[Data on finding visible targets]
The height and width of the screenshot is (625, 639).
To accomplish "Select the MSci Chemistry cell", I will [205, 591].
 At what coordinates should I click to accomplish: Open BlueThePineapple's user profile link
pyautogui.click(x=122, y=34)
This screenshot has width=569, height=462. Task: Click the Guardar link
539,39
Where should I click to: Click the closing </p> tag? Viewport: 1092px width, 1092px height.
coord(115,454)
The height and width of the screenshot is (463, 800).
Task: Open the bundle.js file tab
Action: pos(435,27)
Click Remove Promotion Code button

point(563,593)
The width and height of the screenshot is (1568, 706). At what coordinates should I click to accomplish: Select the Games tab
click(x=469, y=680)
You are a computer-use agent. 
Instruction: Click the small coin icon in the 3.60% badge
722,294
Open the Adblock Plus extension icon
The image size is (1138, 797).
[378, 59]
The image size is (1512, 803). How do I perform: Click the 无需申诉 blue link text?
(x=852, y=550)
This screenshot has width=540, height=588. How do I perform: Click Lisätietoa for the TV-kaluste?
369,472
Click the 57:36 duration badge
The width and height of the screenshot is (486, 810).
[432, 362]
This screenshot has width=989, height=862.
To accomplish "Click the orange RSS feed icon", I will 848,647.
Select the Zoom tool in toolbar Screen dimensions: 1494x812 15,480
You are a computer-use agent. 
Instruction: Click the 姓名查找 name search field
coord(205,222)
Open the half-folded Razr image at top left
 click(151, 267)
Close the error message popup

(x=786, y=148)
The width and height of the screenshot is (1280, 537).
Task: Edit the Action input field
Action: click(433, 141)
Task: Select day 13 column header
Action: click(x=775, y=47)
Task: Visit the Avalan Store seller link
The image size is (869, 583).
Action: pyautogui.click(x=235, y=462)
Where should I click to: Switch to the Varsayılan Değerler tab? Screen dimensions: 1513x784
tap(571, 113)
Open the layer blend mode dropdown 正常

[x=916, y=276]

▸ THE TASK:
Copy out in full every line above that contains the string "Select".

▸ TASK RESPONSE:
To accomplish "Select the MSci Chemistry cell", I will [205, 591].
The width and height of the screenshot is (1568, 706). At what coordinates should I click to accomplish: Select the Games tab
Select the Zoom tool in toolbar Screen dimensions: 1494x812 15,480
Task: Select day 13 column header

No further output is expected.